◆ **Data records**
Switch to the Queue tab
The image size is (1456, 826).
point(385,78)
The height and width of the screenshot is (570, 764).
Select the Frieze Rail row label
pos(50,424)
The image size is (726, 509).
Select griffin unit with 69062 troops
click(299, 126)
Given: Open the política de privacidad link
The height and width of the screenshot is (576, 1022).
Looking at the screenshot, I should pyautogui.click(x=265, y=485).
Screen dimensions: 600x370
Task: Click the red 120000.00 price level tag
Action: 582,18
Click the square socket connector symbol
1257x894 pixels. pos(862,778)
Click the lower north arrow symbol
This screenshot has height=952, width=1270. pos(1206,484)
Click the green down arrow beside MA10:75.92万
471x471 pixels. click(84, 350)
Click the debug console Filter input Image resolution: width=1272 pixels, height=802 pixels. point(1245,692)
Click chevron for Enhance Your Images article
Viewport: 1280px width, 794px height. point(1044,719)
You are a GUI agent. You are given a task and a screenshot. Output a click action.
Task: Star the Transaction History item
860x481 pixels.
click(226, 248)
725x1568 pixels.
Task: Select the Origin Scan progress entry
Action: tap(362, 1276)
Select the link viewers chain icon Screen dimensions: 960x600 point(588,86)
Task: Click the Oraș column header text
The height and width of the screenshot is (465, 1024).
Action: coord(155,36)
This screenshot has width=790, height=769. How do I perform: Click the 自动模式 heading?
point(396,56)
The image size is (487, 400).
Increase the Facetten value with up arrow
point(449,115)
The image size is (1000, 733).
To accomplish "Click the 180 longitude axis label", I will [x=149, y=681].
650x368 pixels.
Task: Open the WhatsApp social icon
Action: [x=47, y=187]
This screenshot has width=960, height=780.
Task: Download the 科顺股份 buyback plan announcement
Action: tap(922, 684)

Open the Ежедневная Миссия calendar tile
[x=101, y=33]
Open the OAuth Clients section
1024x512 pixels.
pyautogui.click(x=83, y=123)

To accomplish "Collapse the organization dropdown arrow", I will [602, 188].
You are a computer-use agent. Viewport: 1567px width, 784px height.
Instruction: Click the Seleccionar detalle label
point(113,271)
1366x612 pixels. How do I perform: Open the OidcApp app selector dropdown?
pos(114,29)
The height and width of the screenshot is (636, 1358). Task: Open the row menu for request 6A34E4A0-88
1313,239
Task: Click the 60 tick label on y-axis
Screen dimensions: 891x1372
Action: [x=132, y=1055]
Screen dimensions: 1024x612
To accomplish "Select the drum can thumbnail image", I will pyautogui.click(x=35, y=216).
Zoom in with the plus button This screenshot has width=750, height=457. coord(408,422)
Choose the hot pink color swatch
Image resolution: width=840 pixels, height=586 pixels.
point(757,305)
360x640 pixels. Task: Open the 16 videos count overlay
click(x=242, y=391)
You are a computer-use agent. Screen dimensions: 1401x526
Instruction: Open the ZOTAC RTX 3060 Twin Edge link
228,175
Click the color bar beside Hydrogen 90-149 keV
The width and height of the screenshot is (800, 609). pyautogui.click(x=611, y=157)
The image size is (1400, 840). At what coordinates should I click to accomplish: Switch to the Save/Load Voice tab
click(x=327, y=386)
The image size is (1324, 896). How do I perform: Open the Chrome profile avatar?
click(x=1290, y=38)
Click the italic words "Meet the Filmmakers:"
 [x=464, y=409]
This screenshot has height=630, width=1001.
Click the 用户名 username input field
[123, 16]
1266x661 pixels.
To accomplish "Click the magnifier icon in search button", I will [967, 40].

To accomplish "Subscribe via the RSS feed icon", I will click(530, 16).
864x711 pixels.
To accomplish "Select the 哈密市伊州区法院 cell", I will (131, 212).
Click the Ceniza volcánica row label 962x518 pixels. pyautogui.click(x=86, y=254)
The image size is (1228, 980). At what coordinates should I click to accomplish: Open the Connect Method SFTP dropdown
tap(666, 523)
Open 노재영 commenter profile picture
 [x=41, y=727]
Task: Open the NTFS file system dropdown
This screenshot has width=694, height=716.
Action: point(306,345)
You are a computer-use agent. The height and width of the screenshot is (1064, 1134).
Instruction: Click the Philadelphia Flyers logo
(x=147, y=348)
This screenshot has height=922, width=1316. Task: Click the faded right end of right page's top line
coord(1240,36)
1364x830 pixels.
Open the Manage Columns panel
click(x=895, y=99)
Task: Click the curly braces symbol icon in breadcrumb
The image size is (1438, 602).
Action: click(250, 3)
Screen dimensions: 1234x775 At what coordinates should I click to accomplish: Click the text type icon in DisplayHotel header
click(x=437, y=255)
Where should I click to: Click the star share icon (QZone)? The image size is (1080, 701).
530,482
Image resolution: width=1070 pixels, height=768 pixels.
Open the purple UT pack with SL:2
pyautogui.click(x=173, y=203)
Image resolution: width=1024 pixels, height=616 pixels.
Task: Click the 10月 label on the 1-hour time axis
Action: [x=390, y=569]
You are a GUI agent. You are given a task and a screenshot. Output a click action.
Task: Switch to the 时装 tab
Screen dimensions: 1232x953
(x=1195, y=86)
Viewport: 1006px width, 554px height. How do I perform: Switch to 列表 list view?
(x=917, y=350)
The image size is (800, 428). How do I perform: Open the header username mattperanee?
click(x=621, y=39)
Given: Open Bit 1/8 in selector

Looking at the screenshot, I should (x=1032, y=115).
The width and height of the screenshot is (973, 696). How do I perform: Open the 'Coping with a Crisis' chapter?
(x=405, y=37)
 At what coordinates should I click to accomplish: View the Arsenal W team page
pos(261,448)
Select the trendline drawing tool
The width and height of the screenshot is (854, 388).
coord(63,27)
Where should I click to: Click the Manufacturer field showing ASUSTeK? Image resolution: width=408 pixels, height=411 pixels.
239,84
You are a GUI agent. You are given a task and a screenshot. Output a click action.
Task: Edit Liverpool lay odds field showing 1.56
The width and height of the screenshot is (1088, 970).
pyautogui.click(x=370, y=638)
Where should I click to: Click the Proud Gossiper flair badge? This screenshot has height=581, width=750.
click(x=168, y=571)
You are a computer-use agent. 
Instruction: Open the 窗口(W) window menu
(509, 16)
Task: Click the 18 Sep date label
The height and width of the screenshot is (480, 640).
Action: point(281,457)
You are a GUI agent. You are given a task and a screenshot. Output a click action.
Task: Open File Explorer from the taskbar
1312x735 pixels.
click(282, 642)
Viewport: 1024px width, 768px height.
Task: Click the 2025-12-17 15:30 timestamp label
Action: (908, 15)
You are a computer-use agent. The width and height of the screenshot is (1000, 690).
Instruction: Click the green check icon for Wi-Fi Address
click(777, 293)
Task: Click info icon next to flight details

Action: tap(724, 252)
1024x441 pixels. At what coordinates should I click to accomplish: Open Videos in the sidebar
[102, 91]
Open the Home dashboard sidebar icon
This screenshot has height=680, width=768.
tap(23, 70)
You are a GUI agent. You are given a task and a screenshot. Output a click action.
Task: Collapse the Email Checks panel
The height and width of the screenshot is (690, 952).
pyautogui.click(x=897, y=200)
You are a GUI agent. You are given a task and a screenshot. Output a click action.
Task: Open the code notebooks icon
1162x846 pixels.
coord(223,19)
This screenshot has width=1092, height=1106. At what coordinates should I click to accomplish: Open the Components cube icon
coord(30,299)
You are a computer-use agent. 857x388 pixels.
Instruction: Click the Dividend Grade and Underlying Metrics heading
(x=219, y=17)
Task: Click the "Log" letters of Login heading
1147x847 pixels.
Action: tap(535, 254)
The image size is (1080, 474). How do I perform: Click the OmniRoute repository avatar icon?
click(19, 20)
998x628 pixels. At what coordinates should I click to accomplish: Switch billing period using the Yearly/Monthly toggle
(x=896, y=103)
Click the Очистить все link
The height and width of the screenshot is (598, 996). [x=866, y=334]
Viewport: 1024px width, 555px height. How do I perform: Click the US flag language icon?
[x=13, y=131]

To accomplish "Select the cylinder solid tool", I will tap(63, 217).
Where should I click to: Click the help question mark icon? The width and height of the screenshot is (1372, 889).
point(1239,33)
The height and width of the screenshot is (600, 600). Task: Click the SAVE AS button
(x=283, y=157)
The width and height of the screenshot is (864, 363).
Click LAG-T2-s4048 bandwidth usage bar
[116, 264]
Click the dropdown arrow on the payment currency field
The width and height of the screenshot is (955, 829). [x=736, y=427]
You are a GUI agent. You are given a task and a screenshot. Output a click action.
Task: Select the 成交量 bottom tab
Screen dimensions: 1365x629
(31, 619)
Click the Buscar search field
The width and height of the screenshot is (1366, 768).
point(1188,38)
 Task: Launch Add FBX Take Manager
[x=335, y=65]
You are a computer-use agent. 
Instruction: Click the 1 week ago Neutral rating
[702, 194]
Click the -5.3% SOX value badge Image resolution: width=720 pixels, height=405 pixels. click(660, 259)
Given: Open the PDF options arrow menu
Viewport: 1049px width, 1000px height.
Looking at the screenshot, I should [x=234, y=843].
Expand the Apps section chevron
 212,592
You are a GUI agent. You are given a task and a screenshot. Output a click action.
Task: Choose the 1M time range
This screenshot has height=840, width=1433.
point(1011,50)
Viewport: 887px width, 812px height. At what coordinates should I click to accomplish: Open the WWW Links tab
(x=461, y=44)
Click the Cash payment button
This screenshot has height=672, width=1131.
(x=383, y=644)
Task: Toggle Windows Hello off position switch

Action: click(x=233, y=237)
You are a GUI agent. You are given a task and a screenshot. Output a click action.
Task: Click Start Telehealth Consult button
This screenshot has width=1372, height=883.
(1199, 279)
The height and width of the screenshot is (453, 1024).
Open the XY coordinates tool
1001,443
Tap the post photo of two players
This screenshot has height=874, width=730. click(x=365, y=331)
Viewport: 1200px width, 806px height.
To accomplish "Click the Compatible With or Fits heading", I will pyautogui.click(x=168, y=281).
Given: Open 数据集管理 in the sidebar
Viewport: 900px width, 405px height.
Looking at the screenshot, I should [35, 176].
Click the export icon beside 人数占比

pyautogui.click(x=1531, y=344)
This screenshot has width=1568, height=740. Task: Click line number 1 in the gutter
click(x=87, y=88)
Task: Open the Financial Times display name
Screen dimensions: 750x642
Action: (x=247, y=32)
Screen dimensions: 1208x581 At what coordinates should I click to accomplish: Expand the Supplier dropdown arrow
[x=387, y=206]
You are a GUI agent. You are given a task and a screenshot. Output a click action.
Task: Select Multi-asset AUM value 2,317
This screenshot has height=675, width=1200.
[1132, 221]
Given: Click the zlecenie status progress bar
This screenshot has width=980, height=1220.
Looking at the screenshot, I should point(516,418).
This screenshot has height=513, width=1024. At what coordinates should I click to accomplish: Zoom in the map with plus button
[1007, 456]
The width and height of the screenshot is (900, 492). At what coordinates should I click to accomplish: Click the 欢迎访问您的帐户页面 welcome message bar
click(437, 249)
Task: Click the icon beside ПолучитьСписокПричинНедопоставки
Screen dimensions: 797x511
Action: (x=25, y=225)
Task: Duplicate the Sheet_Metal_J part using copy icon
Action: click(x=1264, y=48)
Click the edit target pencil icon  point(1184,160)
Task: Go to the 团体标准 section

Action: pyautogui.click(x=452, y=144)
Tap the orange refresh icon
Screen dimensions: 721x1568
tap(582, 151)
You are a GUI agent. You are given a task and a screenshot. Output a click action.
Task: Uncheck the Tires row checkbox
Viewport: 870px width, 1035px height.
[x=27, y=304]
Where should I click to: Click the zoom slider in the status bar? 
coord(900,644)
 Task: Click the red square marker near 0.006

◆ **Task objective**
Could you print, word for word, the line containing "Viewport: 870px width, 1035px height." and every line after it through the end of the records, and nothing else?

◆ **Response**
Viewport: 870px width, 1035px height.
[x=27, y=304]
Where should I click to: Click the zoom slider in the status bar? 
coord(900,644)
 Task: Click the red square marker near 0.006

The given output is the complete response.